• Extrait proposé:
Le rock des années 90, c’est Nirvana aux Etats-Unis, Oasis et Radiohead en Angleterre. Des admirateurs du Moz, comme la nouvelle vague des années 00, Strokes, Libertines et Arctic Monkeys, comme certains artistes du hip hop (OutKast) ou de l’électro (LCD Soundsystem). Morrissey s’avère finalement moins rétro que les jeunots de The Last Shadow Puppets et Babyshambles. L’indie s’est muée en overground. Le mainstream redevient horrible.

« LE MOT CÉLÉBRITÉ EST DEVENU DÉGOÛTANT. »

NE JAMAIS SE REFORMER
Morrissey a tout dit ? Il peut le redire : l’artiste du refus reste une bouée charismatique, alors que la pop culture oscille entre le cimetière et le dépotoir, vidée de son sang par le jeunisme, le coolisme, le peopolisme et le consumérisme.
« Le monde ne veut pas vraiment, exclusivement, de Broccoli Spears, il existe aussi des auditeurs éclairés. J’ai chéri les célébrités, celles dont l’intelligence me touchait. Le mot célébrité est maintenant tellement dégoûtant, il ne semble s’appliquer qu’à toute personne qui mérite tout, sauf d’en être une. » Le Moz est une icône, pas un people. 75 M$ lui ont été proposés pour qu’il reforme The Smiths. « Je préférerais manger mes propres testicules, ce qui signifie quelque chose pour un végétarien comme moi. » Refusal. Panache. Et interview exclusive, en tête à tête, dans un palace londonien.

Morrissey Technikart
REPOS DU GUERRIER
Rare moment de répit pour Morrissey, engagé depuis belle lurette dans un «never ending tour». Ses lives restent des moments de grâce où le charisme du dandy rocker prend toute sa démesure.

BONJOUR, NAYS TOU MITE YOU…
Bonjour, vous arrivez de Paris ? Vous allez bien ?

ÇA VA, MERCI, ET VOUS ?
Moui… Dites-moi, vos cheveux… Ils sont vrais ?

C’EST UN GRIS NATUREL, LE STRESS, LA VIEILLESSE.
Ah… C’est… Chouette… Sacrés cheveux… C’est très important, ce genre de choses. Très. Vous attendez depuis longtemps, vous avez bu quoi ?

• Liste fournie:

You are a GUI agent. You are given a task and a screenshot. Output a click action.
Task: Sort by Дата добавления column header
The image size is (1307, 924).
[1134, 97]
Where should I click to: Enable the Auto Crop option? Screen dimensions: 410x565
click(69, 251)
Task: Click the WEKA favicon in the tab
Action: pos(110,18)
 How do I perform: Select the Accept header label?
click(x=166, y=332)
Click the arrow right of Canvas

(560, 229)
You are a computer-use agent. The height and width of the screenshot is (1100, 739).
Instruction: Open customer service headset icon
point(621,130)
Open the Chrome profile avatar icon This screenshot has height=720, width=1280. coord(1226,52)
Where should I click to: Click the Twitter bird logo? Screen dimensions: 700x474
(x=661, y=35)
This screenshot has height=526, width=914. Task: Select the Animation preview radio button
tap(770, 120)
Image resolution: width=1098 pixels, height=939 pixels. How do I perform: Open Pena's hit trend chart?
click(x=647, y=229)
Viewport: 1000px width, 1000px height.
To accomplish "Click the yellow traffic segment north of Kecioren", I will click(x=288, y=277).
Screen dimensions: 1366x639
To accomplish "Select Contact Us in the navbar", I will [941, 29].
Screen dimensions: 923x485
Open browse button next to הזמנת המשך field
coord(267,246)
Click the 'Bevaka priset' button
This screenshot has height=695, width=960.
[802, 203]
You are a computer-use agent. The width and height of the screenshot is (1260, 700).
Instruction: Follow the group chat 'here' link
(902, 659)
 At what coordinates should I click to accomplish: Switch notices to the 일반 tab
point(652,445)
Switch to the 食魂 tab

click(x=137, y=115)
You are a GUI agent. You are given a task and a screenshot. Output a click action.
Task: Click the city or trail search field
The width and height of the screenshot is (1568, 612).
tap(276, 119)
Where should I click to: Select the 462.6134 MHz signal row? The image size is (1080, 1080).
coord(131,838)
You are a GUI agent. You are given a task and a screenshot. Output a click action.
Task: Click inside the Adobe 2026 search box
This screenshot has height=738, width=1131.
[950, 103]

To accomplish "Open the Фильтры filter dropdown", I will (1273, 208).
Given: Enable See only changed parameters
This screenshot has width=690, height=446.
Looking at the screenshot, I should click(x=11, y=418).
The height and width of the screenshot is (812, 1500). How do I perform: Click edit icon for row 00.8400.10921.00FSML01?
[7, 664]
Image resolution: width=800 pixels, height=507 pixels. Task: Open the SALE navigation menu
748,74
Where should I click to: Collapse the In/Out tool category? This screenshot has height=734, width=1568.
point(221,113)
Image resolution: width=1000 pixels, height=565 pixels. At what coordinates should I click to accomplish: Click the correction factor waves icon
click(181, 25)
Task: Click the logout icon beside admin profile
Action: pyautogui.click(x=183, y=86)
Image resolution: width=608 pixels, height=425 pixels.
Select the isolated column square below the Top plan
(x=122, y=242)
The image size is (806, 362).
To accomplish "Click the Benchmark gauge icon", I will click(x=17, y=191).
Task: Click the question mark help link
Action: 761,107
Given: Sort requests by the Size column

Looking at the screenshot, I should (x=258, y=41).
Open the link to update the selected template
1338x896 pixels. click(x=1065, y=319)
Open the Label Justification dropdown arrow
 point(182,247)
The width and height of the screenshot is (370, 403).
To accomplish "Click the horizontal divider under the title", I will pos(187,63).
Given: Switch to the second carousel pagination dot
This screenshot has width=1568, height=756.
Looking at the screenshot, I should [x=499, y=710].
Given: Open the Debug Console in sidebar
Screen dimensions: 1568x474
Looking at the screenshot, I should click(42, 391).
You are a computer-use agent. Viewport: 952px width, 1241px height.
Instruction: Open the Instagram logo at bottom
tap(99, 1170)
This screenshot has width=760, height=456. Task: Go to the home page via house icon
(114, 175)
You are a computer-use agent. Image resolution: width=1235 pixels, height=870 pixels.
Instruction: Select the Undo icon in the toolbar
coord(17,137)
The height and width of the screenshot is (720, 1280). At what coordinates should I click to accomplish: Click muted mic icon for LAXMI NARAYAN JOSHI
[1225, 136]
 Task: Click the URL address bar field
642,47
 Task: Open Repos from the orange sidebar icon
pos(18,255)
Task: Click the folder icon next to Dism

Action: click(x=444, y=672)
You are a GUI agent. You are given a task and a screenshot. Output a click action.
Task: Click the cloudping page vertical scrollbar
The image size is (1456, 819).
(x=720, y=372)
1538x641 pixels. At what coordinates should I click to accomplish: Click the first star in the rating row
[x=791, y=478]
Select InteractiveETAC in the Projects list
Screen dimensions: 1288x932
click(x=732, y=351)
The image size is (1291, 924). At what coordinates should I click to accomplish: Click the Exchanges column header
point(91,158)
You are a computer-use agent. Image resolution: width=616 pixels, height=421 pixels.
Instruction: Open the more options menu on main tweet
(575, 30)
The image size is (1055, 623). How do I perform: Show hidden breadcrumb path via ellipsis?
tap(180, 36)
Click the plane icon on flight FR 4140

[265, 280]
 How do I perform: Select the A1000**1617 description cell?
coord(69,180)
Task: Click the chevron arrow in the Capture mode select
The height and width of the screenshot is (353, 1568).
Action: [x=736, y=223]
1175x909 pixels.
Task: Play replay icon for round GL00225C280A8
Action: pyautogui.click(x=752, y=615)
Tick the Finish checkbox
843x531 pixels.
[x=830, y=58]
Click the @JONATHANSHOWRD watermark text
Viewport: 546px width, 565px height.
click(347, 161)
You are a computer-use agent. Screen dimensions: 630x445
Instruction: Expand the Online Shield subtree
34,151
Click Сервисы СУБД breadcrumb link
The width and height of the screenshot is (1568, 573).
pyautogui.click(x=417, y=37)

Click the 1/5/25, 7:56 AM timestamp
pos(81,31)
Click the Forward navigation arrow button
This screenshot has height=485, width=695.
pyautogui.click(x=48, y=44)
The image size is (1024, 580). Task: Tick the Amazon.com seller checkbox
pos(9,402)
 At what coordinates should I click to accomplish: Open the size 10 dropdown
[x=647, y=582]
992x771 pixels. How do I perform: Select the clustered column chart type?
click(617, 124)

• Les consignes:
A) Recopiez à l'identique, s'il vous plaît, le passage de l'extrait sur Morrissey qui s'ouvre sur les mots contenant « C’EST UN GRIS » et se ferme sur « avez bu quoi ? ».
B) Poursuivez l'extrait sur Morrissey en reprenant après sa dernière phrase.

• Réponses aux consignes:
A)
C’EST UN GRIS NATUREL, LE STRESS, LA VIEILLESSE.
Ah… C’est… Chouette… Sacrés cheveux… C’est très important, ce genre de choses. Très. Vous attendez depuis longtemps, vous avez bu quoi ?

B)
TROIS CAFÉS.
Ah. Professionnel, pas d’alcool ? Moi, je bois une Corona.

JE NE SUIS PAS ANTI-ALCOOL.
Vous avez pu écouter l’album ?

OUI, J’AIME BEAUCOUP LA CHANSON «WHEN I LAST SPOKE TO CAROL».
Ah oui ? Vous dites ça pour me faire plaisir ? Ça n’a pas d’importance ?

COMMENT ÇA ?
C’est juste par politesse ? Vous le ressentez ?

«SEBASTIAN», C’EST UNE CHANSON DU GROUPE GLAM COCKNEY REBEL.
Tout à fait. Et Sebastien, c’est le fils de Charlie Browne, un homme qui a travaillé avec moi. Son enfant représente beaucoup de choses. Il l’a eu avec Susan, qu’il a rencontrée à un concert, j’étais sur scène, à Boston, ils sont tombés amoureux. Il y a la musique, il y a la vie.

CE N’EST DONC PAS UNE POCHETTE IRONIQUE.
Il y a de l’humour, aussi. Cette pochette vous a plu ?

OUI, S’AGISSANT DE VOUS, AVEC UN ENFANT, IL Y A DE QUOI ÊTRE INTERLOQUÉ.
Ah ah ! Pour paraître normal, j’aurai dû porter quoi ?

TOUT SAUF UN BÉBÉ ! SANS PARLER DE CET ACCESSOIRE, VOUS ÊTES EN FORME SUR CETTE PHOTO, À BIENTÔT 50 ANS…
Mais, je ne les aurai qu’en mai prochain…

OUI, ET VOUS AVEZ L’AIR PLUS RELAX QU’À 25 ANS.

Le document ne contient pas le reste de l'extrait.